The complaints were filed this month with the Sustainable Forestry Board in Arlington, Va., which oversees the Sustainable Forestry Initiative, a green label developed by the timber industry, but now independent, covering 90 percent of the private industrial forests in the country.
The Seattle Audubon complaint alleges Weyerhaeuser has been logging too heavily in spotted owl habitat in southwest Washington.
The Natural Resources Council of Maine alleges Plum Creek Timber Co. should lose its certification after repeated violations of state logging standards, culminating in a fine of $57,000, the biggest in state history, plus logging indeer winter range and other problems.
Both complaints question the validity of the Sustainable Forestry Initiative standard.
Weyerhaeuser and Plum Creek denied violating their certifications.
The American Forest & Paper Association created the Sustainable Forestry Initiative in 1994 to encourage environmentally responsible practices, and it now covers 150 million acres in the U.S.
Environmental groups prefer the Forest Stewardship Council standard, based in Bonn, Germany, which was launched in 1993 after the Earth Summit in Rio de Janeiro failed to come up with one.
Shawn Cantrell, executive director of Seattle Audubon, said the timber industry standard “appears be an effort to greenwash,” being “good on rhetoric” but flawed in practice, while the Forest Stewardship Council standard was better at getting good results on the ground.
Before filing the complaint, Seattle Audubon filed a federal lawsuit against the Washington Department of Natural Resources. It asks a judge to stop Weyerhaeuser from logging around owl nests on its land in southwestern Washington, claiming state logging regulations are not strong enough to protect the owl, a threatened species.
Weyerhaeuser spokesman Frank Mendizabal said they regularly leave more trees than required around owl nests, and characterized the sustainable forestry complaint as a tactic to win the lawsuit.
“We have not harmed any owls or done any work in habitat or reduced habitat for spotted owls or any other threatened or endangered species,” he said. “Could (losing certification) affect our business? It might. It could. It’s impossible to say.”
Weyerhaeuser, based in Federal Way, Wash., owns 38 million acres of timberland around the world, with 6.5 million acres in the United States. Plum Creek, based in Seattle, owns 8.2 million acres of forest in 18 states, making it the nation’s biggest landowner.
The Maine complaint is based on state documents detailing repeated Plum Creek violations of logging regulations from 1998 through 2002, and more recent logging in stands state biologists hoped to protect as winter shelter for deer.

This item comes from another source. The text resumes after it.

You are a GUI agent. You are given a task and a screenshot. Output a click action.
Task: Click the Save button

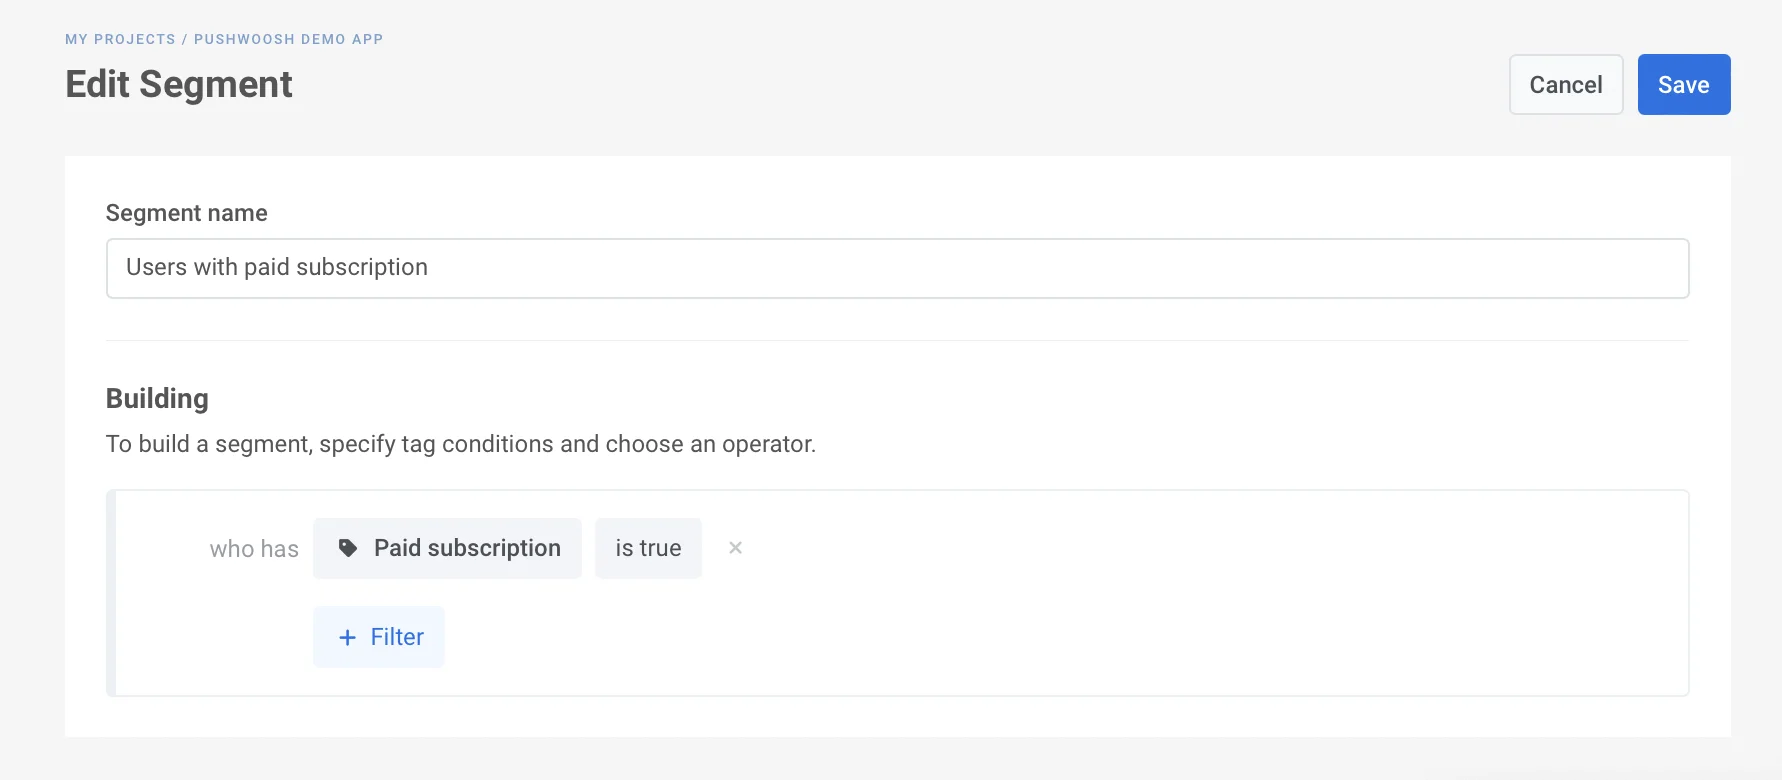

It also charges Plum Creek has been illegally clearcutting land it plans to develop as a resort.
“All those are repeated violations, not an, “Oops, we goofed,’s kind of thing,” said Cathy Johnson, North Woods project director for the council. “Is that OK under the Sustainable Forestry Initiative? If it is, it certainly draws into question whether the Sustainable Forestry Initiative certification means anything at all.”
Plum Creek spokeswoman Kathy Budinick said the company reported many of the violations of logging laws itself, has corrected them, and expects to be recertified next year.
“It is important to note that 99 percent of our lands we were managing properly,” said Budinick.